Cross-Account waitForTaskToken in AWS Step Functions

One small gotcha in AWS Step Functions is that the waitForTaskToken integration pattern only really works within the same AWS account (and region).

You must pass task tokens from principals within the same AWS account. The tokens won’t work if you send them from principals in a different AWS account.

I’ve been prototyping a set of state machines that would need to run ECS tasks in different accounts. In practice, doing this is fairly simple: use an IAM role in the target account as the Credentials in the Task step:

"ExampleStep": {
  "Type": "Task",
  "Resource": "arn:aws:states:::ecs:runTask.waitForTaskToken",
  "Credentials": {
    "RoleArn": "aws:arn:iam::TARGET_ACCOUNT_ID:role/TARGET_ROLE_NAME
  }
  // etc
}

As long as the workload IAM role has permission to assume the role and the target role has a trust relationship that allows the workload IAM role to assume it, this is all good.

Unfortunately trying to SendTask{Heartbeat,Success,Failure} back with the task token from the target account will not work and fails with an invalid task token error.

Using SQS and Lambda as an Inbetween

To work around this, an SQS queue can be used to communicate task status and heartbeats back to the parent account.

This is a very good use case for a FIFO queue: ideally message for each running workflow execution arrive and are processed in order.

Note: my examples here will be terraform.

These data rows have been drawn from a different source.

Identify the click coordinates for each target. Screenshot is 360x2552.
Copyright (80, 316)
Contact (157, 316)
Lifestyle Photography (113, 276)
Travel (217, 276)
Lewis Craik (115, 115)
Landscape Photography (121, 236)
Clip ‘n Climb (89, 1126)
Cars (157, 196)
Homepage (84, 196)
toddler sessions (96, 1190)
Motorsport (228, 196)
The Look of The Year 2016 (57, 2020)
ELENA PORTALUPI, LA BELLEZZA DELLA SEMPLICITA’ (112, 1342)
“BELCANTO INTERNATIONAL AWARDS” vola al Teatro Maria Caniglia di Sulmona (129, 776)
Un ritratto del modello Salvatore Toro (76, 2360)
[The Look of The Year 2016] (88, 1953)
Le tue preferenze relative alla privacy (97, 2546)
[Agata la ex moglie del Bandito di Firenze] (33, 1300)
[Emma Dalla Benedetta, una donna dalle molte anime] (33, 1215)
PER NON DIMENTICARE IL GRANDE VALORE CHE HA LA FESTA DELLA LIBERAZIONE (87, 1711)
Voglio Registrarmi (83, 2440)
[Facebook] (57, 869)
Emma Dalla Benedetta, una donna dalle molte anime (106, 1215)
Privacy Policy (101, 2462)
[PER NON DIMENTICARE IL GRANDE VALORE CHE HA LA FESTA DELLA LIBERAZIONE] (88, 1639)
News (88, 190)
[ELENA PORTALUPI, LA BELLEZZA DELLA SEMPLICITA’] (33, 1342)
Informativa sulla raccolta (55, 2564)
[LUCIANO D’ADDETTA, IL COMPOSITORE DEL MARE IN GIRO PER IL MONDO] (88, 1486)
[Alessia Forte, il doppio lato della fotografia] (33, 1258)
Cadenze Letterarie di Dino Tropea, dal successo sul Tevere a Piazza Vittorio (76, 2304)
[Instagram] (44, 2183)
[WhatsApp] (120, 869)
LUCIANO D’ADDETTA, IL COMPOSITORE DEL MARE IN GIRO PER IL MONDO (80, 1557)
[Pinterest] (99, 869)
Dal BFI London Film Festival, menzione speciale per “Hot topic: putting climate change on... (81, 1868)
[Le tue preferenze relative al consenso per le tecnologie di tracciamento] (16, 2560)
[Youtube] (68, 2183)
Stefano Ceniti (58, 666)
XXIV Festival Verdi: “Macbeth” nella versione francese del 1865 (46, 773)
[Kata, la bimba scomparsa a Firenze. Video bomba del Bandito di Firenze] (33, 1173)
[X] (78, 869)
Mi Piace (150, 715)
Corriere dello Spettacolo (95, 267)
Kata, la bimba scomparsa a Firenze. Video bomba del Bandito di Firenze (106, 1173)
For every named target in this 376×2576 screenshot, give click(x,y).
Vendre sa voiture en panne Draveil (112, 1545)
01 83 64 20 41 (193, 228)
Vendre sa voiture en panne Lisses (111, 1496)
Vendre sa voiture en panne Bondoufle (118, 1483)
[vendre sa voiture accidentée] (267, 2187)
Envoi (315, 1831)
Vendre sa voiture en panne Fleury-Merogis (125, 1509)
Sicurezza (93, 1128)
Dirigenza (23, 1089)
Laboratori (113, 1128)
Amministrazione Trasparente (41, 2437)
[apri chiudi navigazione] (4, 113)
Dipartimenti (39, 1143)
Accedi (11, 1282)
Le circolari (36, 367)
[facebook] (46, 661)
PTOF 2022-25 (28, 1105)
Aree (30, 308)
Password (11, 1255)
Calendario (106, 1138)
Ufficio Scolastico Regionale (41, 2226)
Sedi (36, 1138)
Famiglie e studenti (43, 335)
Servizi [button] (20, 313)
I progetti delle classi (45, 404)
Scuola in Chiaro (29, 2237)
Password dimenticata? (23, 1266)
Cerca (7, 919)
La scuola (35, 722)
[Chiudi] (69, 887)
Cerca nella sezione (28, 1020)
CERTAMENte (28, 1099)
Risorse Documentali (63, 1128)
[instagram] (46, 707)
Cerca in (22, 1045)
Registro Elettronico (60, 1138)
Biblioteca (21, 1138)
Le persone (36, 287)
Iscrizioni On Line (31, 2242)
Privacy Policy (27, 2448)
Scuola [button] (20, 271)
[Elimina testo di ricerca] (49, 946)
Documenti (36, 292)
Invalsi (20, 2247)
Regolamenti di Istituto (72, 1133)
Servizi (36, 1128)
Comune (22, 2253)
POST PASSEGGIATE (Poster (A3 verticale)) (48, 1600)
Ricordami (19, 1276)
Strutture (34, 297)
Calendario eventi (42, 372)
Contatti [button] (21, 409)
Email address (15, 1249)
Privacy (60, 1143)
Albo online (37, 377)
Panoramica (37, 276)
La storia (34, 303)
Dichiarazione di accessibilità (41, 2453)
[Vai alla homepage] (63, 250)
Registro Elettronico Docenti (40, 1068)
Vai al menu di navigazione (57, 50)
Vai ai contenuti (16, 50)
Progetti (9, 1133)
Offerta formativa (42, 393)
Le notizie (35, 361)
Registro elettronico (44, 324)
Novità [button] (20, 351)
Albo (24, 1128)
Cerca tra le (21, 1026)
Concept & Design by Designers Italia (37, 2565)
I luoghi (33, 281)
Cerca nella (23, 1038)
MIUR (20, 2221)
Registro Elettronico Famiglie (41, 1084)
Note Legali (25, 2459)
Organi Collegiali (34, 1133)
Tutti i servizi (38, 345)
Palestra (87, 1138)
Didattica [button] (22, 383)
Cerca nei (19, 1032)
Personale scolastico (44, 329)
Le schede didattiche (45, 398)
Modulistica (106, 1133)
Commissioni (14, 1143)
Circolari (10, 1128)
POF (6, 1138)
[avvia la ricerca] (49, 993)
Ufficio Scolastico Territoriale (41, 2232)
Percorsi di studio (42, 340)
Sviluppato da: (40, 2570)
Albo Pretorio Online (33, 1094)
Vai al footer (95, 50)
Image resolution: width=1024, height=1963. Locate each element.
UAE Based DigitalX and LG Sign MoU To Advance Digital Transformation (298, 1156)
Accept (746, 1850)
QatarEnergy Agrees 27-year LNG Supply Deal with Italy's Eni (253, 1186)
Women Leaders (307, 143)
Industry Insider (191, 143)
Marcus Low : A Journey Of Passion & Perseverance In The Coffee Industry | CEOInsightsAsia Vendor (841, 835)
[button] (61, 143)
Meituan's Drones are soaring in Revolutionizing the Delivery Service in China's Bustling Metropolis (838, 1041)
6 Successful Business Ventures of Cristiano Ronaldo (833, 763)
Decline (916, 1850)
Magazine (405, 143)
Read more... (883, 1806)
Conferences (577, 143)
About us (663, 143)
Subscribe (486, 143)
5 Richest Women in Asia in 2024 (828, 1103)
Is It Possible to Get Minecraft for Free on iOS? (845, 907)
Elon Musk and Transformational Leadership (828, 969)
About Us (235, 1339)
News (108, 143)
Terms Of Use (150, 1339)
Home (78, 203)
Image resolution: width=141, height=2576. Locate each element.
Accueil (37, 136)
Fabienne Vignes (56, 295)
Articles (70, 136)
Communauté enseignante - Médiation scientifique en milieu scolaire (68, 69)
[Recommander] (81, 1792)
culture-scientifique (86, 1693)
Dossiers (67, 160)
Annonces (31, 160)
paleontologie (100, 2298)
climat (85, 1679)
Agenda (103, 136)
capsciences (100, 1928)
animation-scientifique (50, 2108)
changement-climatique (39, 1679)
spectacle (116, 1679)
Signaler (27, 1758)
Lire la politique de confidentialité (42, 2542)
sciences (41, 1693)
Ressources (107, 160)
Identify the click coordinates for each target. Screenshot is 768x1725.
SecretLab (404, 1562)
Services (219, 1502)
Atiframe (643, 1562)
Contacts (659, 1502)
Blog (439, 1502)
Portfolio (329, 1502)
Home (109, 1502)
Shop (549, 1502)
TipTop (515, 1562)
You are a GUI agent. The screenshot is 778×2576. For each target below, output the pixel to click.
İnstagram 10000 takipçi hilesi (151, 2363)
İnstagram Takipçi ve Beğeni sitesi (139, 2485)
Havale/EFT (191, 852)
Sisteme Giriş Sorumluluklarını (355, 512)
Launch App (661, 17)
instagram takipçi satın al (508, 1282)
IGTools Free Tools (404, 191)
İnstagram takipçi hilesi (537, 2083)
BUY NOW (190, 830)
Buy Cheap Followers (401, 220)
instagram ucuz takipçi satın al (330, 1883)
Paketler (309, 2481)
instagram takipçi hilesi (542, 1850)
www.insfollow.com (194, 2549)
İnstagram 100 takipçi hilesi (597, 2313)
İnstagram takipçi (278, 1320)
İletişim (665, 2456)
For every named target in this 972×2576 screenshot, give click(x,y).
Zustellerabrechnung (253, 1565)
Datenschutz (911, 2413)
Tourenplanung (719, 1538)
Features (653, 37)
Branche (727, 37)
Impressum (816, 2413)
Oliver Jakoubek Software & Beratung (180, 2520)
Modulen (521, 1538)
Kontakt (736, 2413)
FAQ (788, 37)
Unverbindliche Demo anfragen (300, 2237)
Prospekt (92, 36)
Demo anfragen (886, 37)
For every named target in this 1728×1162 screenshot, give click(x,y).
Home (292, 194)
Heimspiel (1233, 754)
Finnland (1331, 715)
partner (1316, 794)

SQS Queue and Queue Policy

To make this work the queue needs to have a policy that allows the target AWS account to send messages into it. This is best accomplished with AWS organizations and restricting based on aws:PrincipalOrgId:

resource "aws_sqs_queue" "task-status" {
  name                      = "example-task-status.fifo"
  message_retention_seconds = 600 # set this to the same as the heartbeat timeout on the Task step
  fifo_queue                = true
  # some high throughput settings
  fifo_throughput_limit     = "perMessageGroupId"
  deduplication_scope       = "messageGroup"
  receive_wait_time_seconds = 5
  # may want a redrive policy, etc
}

data "aws_iam_policy_document" "task-status-queue-policy" {
  statement {
    actions = [
      "sqs:SendMessage",
    ]

    resources = [
      aws_sqs_queue.task-status.arn,
    ]

    # allow _any_ principal
    principals {
      type        = "AWS"
      identifiers = ["*"]
    }

    # but restrict to our org
    condition {
      test     = "StringEquals"
      variable = "aws:PrincipalOrgID"
      values   = ["o-ORG_ID_HERE"]
    }
  }
}

resource "aws_sqs_queue_policy" "task-status" {
  queue_url = aws_sqs_queue.task-status.id
  policy    = data.aws_iam_policy_document.task-status-queue-policy.json
}

SQS Message Format and Identifiers

The idea is that the workload execution name or ARN can be used as the Message Group ID. This will ensure that heartbeats and status updates are processed in the order they are sent.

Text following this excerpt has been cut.